_Problem description:_ Every line below that holds the string "computer" must be copied.

_Stored data:_
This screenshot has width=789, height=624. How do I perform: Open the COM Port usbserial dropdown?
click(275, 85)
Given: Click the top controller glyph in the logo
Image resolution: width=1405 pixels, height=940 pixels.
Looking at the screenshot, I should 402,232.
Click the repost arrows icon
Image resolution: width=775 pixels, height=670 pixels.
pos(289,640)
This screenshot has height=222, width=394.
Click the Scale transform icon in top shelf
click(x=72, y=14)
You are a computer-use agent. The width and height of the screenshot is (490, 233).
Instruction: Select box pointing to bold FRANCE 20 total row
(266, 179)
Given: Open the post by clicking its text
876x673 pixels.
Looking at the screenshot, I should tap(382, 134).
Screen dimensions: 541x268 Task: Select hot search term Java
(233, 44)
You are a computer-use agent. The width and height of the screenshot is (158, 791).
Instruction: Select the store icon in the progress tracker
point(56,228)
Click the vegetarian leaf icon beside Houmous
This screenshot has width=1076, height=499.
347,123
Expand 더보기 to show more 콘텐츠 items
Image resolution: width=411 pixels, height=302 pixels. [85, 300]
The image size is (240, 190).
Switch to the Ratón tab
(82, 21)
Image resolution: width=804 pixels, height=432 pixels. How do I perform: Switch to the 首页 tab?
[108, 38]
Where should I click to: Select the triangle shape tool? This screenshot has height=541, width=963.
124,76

_The completed task:_
You are a computer-use agent. The width and height of the screenshot is (490, 233).
You are a computer-use agent. The width and height of the screenshot is (158, 791).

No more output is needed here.